Segmented ring-mesh model of glycosaminoglycan chains based on the 3D analysis of normal individual and Musculocontractural Ehlers-Danlos syndrome skin using scanning transmission electron microscopy.

Abstract

Collagen fibrils in the dermis are bundled by glycosaminoglycan (GAG) chains of decorin, which contribute to its strength. The three-dimensional structure of collagen fibrils and GAG chains has been discussed on the basis of observations and experiments.
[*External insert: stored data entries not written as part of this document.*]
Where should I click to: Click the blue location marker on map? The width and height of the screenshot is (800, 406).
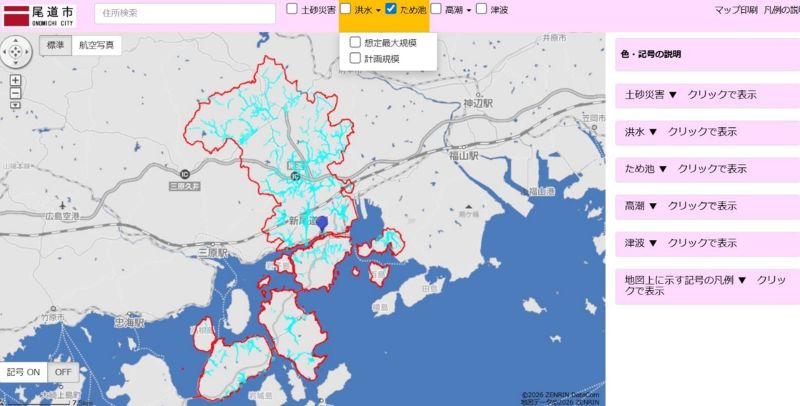pos(322,224)
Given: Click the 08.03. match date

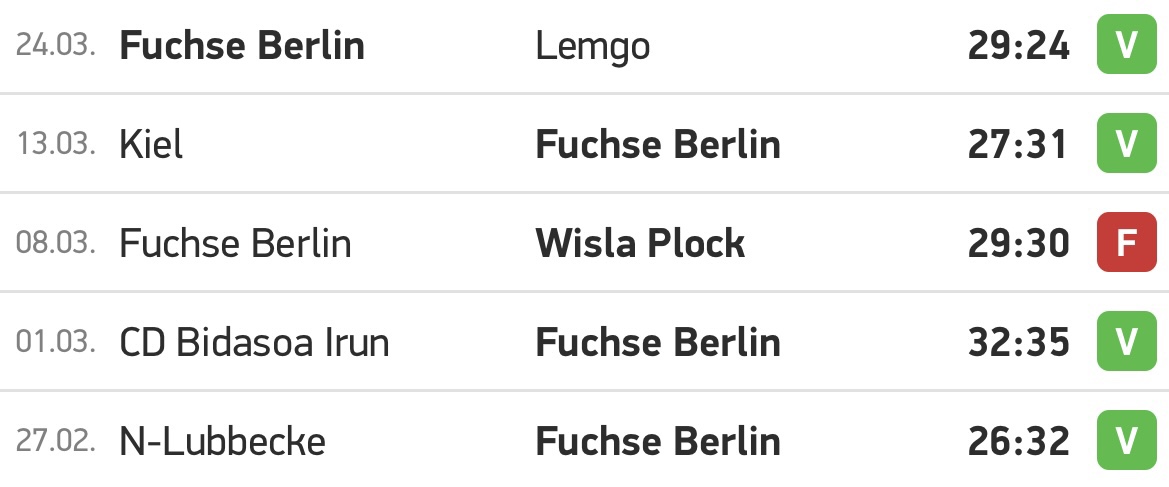Looking at the screenshot, I should [x=56, y=243].
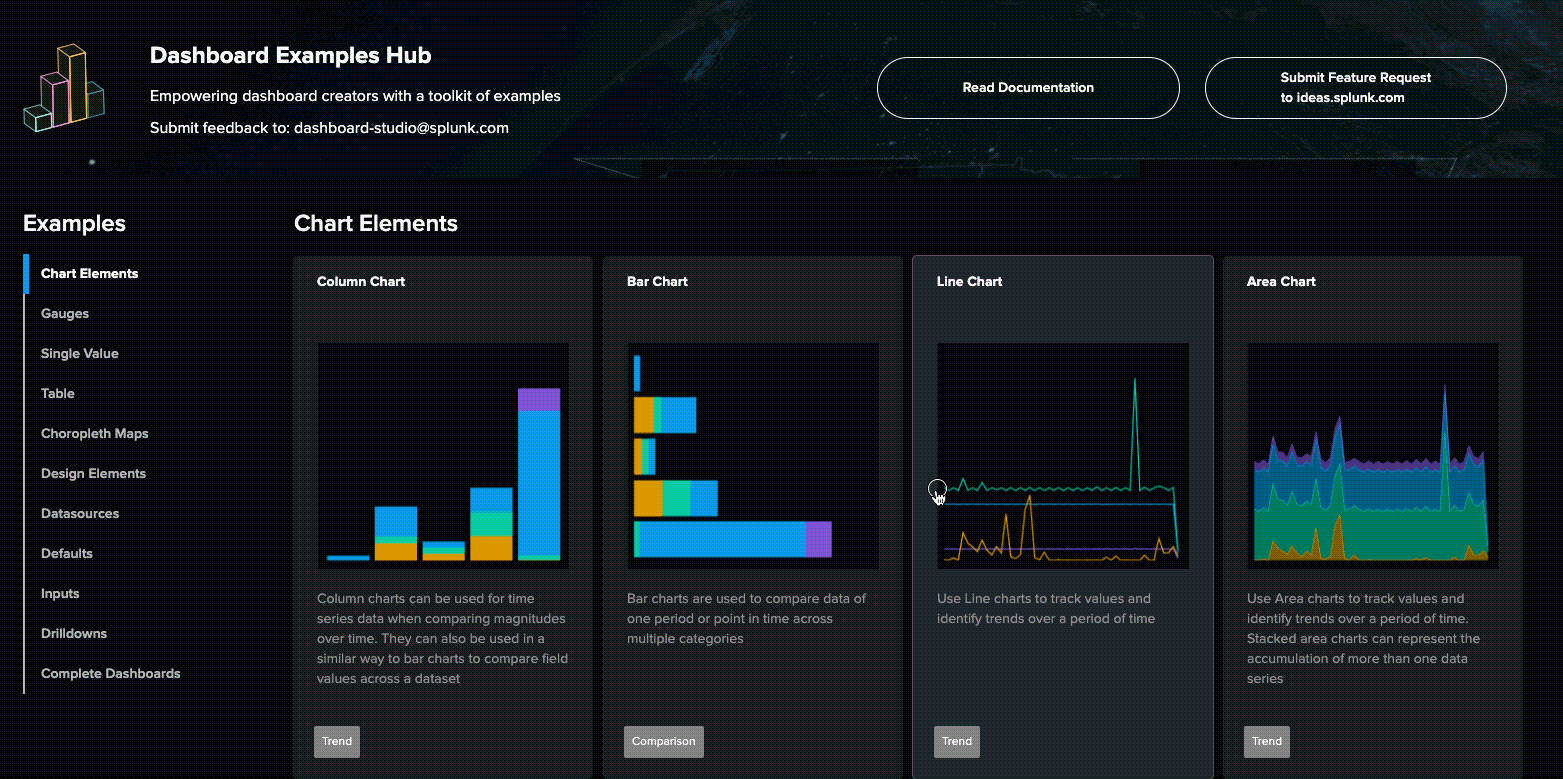
Task: Navigate to Choropleth Maps examples
Action: click(x=94, y=433)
This study uses scanning transmission electron microscope (STEM) tomography with high Z-axis resolution to analyze the three-dimensional structure of GAG chains in the dermis from a healthy individual and a patient with Musculocontractural Ehlers-Danlos syndrome caused by pathogenic variants in CHST14 (mcEDS-CHST14). This observation revealed that the dermis from a healthy individual featured multiple GAG chains that wrapped around collagen fibrils and formed incomplete ring structures. However, in the dermis from a patient with mcEDS-CHST14, GAG chains were linear and did not form rings. Based on the relationship between collagen fibrils and GAG chains, we suggest the three-dimensional structure of normal GAG chains in a new model named the "segmented ring-mesh model." The interactions between collagen fibrils and GAG chains in this model also apply to the dermis of mcEDS-CHST14 patients, in which the GAG chain composition changes to become CS-rich and more linear. This change leads to an increased inter-fibrillar space, which inhibits the dense packing of collagen fibrils. These findings suggest that this phenomenon contributes to the skin fragility observed in mcEDS-CHST14 patients. Our study suggests the "segmented ring-mesh model" of GAG chains is essential for the dense packing of collagen fibrils in normal dermis. STEM tomography is highly effective in analyzing the three-dimensional structure of collagen fibrils and GAG chains.